WHAT YOU ARE ASKED TO DO
Set down, word for word, only the lines from the start of the records through the line bearing "Screen dimensions: 439x1000"; include no pictures.

Items from a dataset:
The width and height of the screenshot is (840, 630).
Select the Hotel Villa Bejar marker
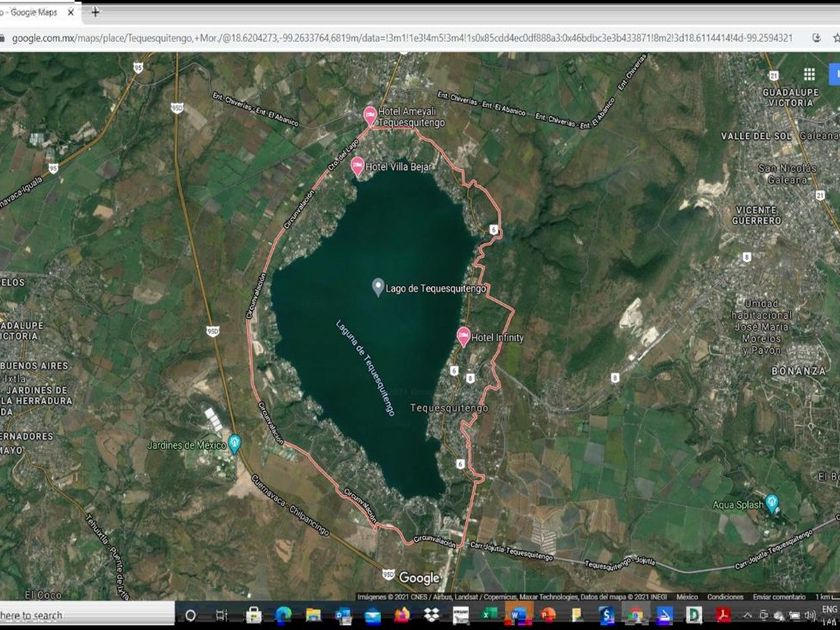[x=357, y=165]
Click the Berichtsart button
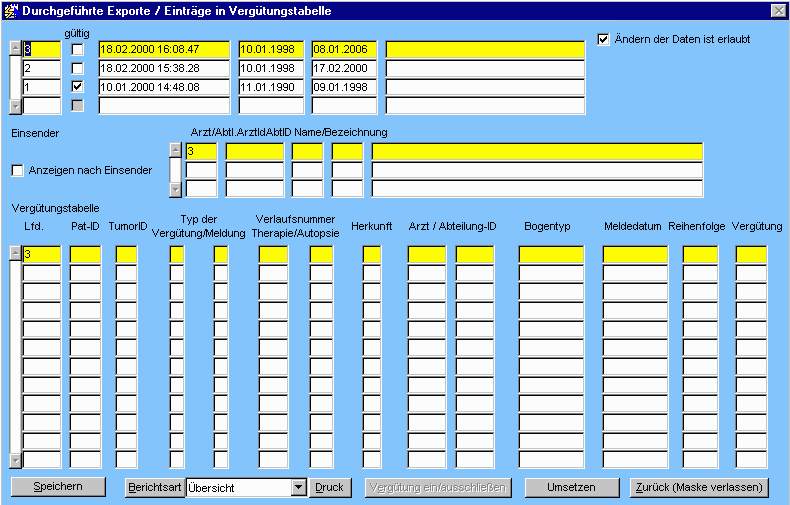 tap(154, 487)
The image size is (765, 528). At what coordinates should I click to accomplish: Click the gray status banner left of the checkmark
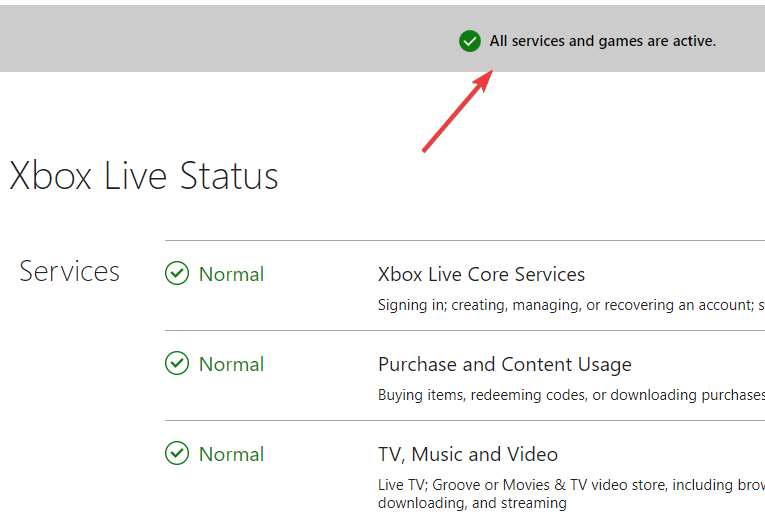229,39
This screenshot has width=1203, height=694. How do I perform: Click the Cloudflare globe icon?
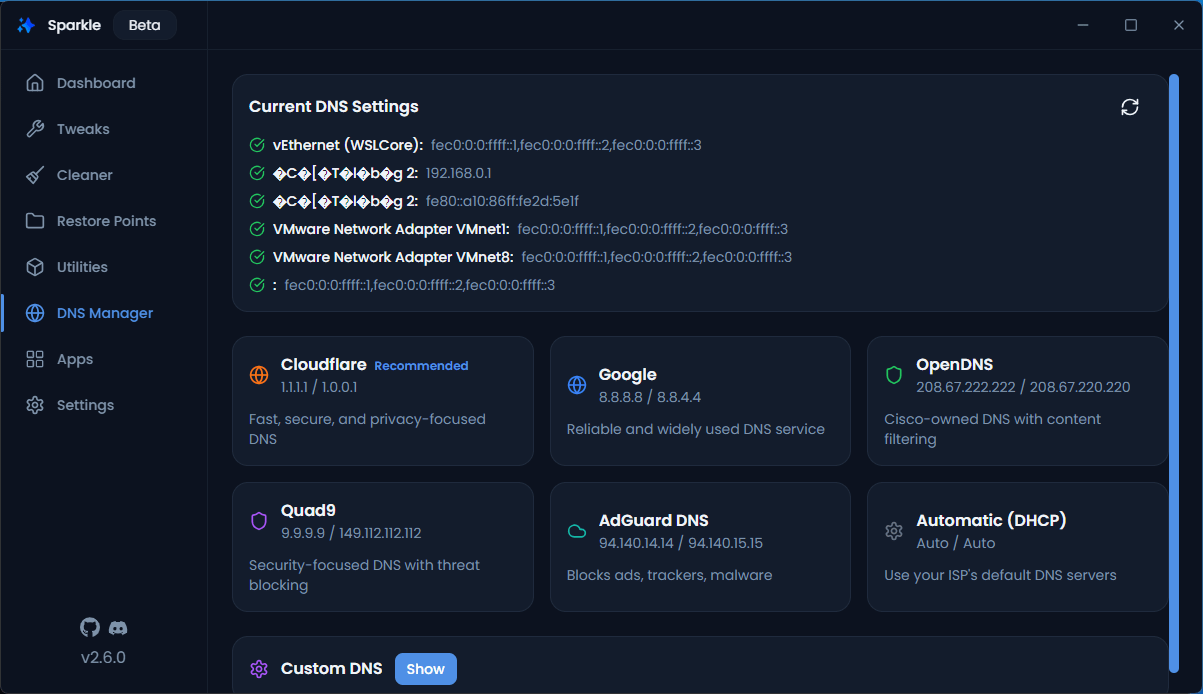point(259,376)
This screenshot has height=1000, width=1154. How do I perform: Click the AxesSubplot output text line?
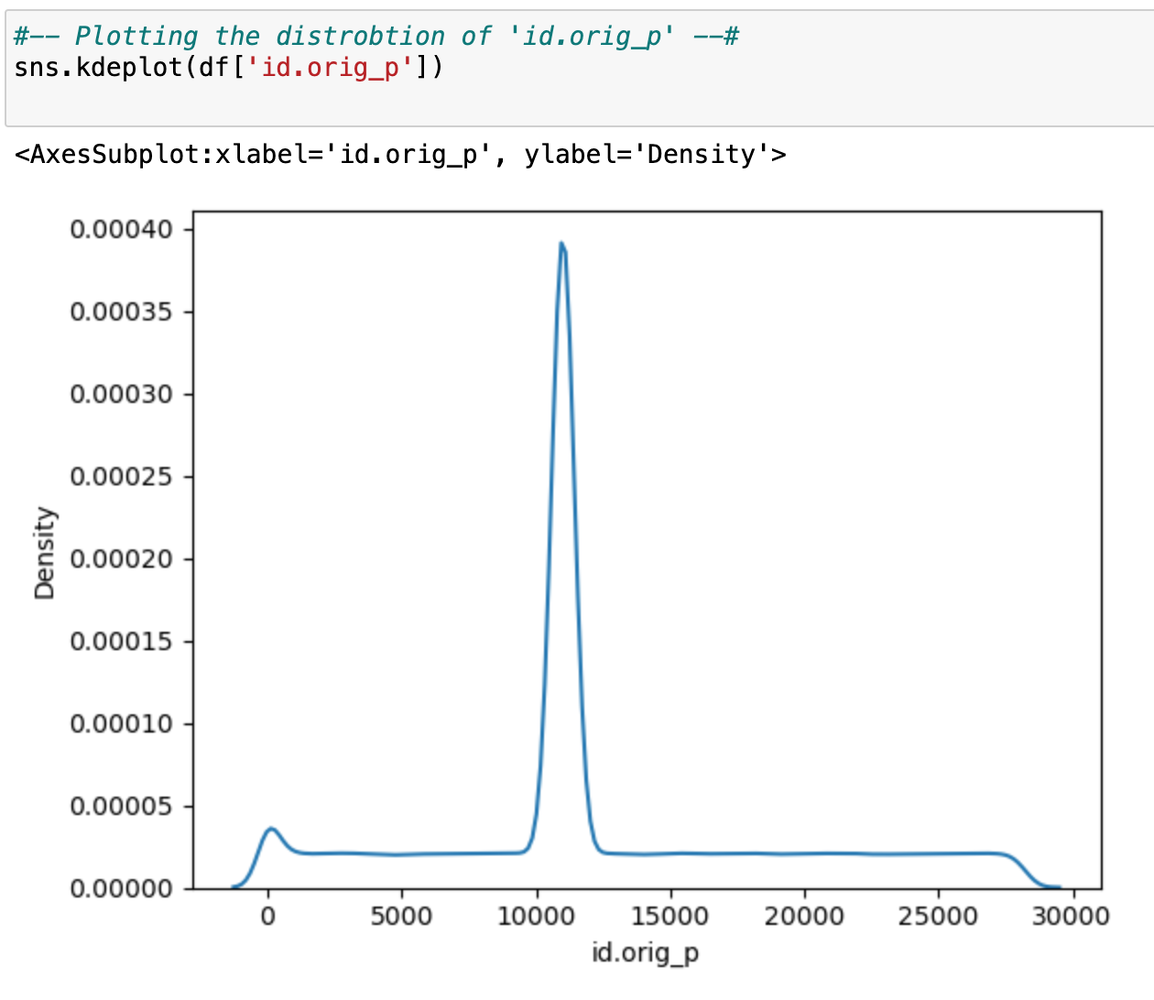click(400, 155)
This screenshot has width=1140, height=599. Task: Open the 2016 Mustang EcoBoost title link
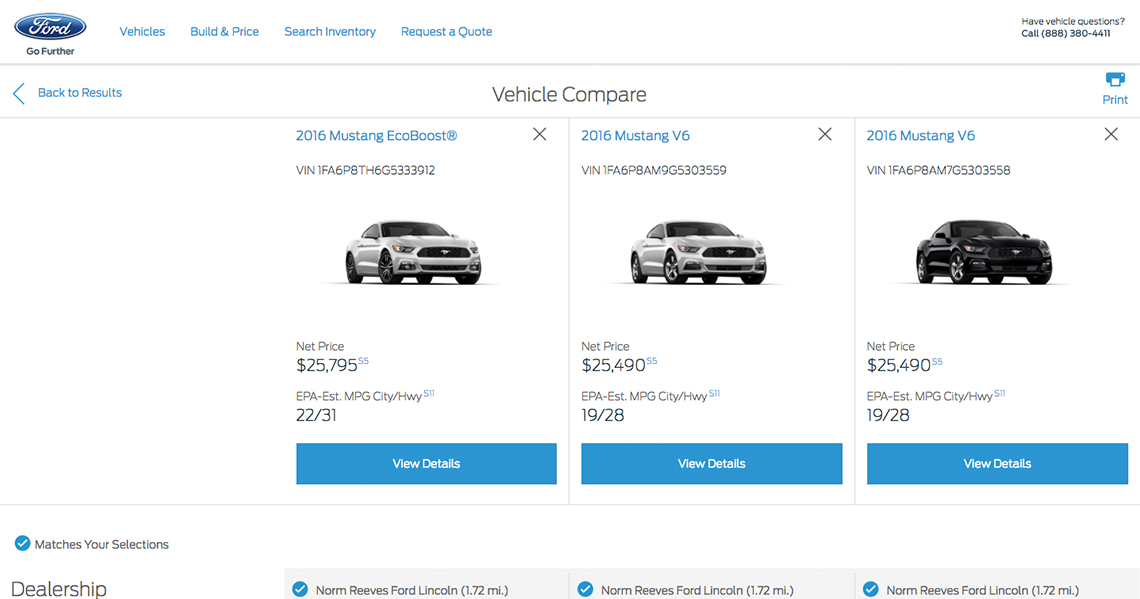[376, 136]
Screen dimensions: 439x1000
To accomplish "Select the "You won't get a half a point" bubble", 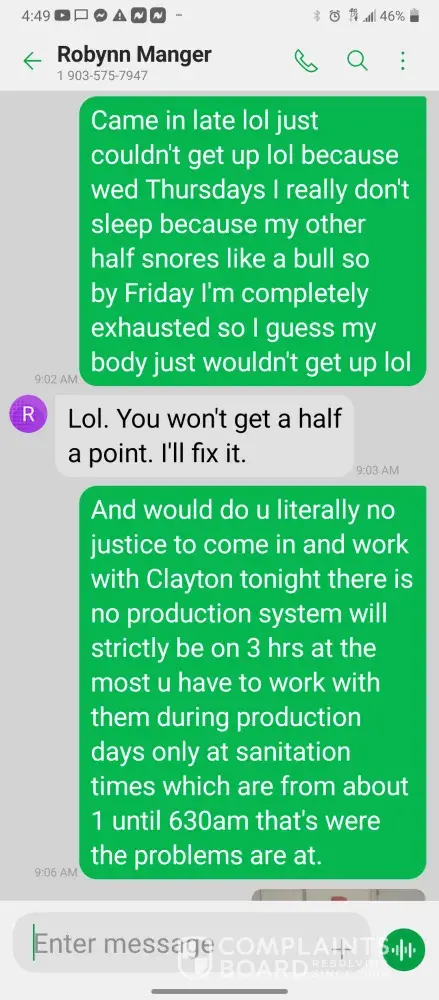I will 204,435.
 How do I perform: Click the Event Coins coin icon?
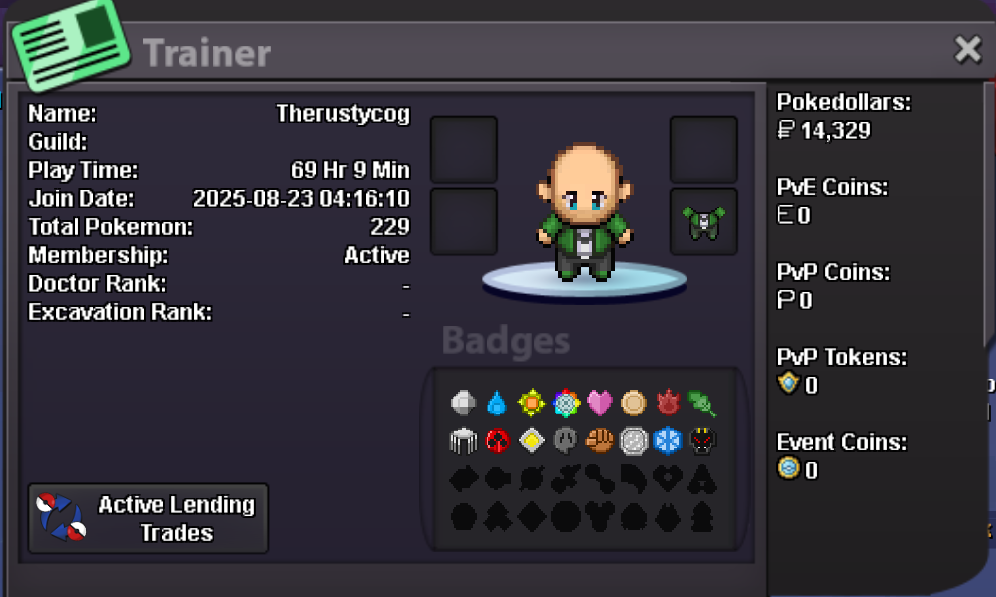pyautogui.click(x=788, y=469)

FINISHED TASK
The width and height of the screenshot is (840, 630).
Select the Hotel Villa Bejar marker
[x=357, y=165]
Click the Berichtsart button
 tap(154, 487)
The image size is (765, 528). At what coordinates should I click to accomplish: Click the gray status banner left of the checkmark
229,39
This screenshot has width=1203, height=694. How do I perform: Click the Cloudflare globe icon?
point(259,376)
This screenshot has height=1000, width=1154. How do I perform: Click the AxesSubplot output text line?
click(400, 155)
This screenshot has width=1140, height=599. Task: Open the 2016 Mustang EcoBoost title link
[376, 136]
Screen dimensions: 439x1000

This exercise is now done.